La stampa trascura Nicola Zingaretti e Roberto Speranza. I due hanno il merito di aver compreso l’importanza della fase politica precedente, ma non sono riusciti a salvaguardarla. Come imprigionati nelle proprie logiche, pregni di fiducia cieca nelle istituzioni, hanno insistito per un Conte ter anche quando è risultato impossibile. Ora sono pronti a sostenere Draghi, perché non riescono a immaginarsi scenari diversi.
Il loro compito non è facile. Come affermato dal capo dello stato, non è possibile votare, perché saremmo travolti da un’ennesima, insostenibile, ondata della pandemia. L’alternativa è una nuova maggioranza. Ma, Sergio Mattarella, anziché chiedere ai partiti di formulare una sintesi, ha giocato d’anticipo incaricando l’uomo più stimato e prestigioso del paese. Ennesima forzatura istituzionale che chiama una sorta di Leviatano per mettere ordine alla politica con la forza. Commissariare la politica quando si devono compiere scelte importantissime appare davvero come una brutta pagina della nostra storia.

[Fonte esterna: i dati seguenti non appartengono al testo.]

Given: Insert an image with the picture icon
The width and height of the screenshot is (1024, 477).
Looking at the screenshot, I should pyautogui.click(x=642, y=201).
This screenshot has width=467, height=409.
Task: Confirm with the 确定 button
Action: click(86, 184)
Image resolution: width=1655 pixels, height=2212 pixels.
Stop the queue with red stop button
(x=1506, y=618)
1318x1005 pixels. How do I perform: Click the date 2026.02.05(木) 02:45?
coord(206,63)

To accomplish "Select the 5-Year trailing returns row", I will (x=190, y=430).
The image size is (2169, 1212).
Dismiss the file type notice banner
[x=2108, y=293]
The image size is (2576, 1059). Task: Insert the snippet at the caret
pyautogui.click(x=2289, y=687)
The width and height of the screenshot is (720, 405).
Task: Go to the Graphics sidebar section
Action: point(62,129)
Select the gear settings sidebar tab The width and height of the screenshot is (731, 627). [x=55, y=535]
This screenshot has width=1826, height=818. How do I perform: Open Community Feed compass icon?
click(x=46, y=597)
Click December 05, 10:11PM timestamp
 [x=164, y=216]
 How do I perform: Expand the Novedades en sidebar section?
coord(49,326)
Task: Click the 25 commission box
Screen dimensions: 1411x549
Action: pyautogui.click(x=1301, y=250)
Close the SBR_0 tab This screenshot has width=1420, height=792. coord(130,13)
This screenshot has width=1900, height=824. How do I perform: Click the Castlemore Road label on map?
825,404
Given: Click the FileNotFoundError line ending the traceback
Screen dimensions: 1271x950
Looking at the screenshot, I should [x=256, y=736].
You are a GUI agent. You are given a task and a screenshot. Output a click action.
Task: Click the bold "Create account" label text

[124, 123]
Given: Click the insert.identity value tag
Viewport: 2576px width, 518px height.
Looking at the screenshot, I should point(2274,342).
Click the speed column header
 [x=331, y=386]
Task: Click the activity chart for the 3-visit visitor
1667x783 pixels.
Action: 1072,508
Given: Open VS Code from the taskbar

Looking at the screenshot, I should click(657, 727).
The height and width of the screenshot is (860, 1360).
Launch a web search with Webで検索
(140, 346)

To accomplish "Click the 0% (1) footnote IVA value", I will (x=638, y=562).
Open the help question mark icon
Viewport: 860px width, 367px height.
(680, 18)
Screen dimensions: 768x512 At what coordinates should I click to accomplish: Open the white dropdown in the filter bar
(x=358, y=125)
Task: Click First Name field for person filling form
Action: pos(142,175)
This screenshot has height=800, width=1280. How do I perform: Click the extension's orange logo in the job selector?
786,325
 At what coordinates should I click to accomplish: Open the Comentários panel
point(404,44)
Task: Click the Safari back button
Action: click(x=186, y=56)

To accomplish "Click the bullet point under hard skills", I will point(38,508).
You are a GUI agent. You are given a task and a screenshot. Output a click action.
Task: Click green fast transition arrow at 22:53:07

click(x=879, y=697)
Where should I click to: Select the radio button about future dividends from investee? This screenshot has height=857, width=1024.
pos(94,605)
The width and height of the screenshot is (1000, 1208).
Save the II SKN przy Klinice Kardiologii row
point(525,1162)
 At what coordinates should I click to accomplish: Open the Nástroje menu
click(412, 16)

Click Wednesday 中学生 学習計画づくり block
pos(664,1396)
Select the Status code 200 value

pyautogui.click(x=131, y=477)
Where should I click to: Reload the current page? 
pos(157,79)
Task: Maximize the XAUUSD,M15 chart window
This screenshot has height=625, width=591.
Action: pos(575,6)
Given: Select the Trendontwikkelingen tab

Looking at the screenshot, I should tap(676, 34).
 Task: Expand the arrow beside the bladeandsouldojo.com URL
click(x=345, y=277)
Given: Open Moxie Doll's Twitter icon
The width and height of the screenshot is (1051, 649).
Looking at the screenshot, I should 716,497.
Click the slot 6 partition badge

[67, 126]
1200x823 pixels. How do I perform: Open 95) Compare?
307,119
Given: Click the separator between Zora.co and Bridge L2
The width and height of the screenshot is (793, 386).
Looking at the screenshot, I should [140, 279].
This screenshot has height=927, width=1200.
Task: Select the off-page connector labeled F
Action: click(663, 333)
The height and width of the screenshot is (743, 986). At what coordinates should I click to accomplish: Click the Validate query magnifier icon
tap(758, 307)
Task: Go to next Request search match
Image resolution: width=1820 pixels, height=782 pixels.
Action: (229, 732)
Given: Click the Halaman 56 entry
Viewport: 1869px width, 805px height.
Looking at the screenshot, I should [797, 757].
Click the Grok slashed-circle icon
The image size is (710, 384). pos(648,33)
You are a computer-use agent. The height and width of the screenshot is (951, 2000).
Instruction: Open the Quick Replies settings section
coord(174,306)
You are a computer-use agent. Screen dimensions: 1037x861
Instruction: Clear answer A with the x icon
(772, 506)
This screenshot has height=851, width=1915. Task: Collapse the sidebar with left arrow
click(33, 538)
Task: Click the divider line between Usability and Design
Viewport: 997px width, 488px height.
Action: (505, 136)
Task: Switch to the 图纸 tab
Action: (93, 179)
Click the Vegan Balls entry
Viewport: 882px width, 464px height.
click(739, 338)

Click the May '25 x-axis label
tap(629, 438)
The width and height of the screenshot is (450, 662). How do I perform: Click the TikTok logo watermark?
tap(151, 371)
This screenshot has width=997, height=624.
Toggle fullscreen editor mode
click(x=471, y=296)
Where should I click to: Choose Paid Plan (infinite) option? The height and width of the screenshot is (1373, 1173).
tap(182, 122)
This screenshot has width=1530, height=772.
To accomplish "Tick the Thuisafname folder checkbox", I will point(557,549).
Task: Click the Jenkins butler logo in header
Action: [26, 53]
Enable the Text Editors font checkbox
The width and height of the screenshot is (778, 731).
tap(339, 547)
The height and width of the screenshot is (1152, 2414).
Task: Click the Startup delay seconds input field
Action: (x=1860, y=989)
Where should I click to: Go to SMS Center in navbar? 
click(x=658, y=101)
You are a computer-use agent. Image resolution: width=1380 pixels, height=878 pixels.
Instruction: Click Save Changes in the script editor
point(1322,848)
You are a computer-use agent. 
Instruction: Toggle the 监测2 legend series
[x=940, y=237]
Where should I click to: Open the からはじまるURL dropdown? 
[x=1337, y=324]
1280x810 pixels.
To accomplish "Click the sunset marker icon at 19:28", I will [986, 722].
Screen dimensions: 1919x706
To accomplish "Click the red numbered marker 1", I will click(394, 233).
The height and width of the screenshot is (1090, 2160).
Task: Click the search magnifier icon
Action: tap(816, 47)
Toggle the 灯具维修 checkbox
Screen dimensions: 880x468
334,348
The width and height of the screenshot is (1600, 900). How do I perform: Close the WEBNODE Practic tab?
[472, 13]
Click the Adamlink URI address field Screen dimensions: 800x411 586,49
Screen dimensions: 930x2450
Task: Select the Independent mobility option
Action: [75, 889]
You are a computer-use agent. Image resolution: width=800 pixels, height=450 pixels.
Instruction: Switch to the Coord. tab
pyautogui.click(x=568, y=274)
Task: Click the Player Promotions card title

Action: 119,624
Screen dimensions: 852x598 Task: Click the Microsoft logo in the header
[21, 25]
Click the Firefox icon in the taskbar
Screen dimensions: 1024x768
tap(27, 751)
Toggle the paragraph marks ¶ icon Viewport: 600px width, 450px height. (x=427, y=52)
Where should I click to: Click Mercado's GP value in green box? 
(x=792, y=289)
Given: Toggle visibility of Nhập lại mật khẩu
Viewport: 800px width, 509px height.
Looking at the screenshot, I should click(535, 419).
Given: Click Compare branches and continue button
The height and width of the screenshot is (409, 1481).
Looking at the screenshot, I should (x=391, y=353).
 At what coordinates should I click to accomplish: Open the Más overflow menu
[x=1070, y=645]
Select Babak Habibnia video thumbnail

Il personaggio di Mario Draghi appare più pragmatico rispetto all’indecoroso quadretto agiografico. Un passato in chiaroscuro, di equilibrismi tra manovre keynesiane e piani di austerità e privatizzazioni. Non è dato sapere quali politiche effettuerà, ma è possibile ipotizzare che l’ex governatore della BCE sia privo di poteri taumaturgici in grado di trovare una maggioranza che in un sol colpo ricorra al MES, sblocchi i licenziamenti, abolisca quota 100 e reddito di cittadinanza, potenzi le politiche attive del lavoro, etc.
Le élite populiste si auspicano questa immediata e improvvisa inversione di rotta che per la popolazione significherebbe macelleria sociale. Fortunatamente, i partiti, dopo l’esperienza Monti, hanno compreso che non possono delegare le responsabilità ai tecnici, visto che gli errori degli ottimati ricadono sula politica. Qualcosa dovrà cambiare perché non si può vivere di soli bonus, ma sarà difficile intraprendere anche minime correzioni prima che sia compiuta la campagna di vaccinazione e siano delineati gli investimenti del recovery plan.
La formazione del governo appare ormai inevitabile, ed è normale che tutti i partiti chiedano un proprio posto. Non è semplice corsa alla poltrona, perché non è possibile lasciare tutto lo spazio politico ad accademici che, rispondendo solo alle proprie teorie, incrementano il vulnus democratico. Malgrado il rampante populismo mediatico, i partiti possono e devono aggiustare le decisioni dei tecnici. Al tempo stesso, sarebbe importante salvaguardare uno spazio a sinistra di questo governo. La purezza, anche solo di facciata, non può essere lasciata solo a Giorgia Meloni.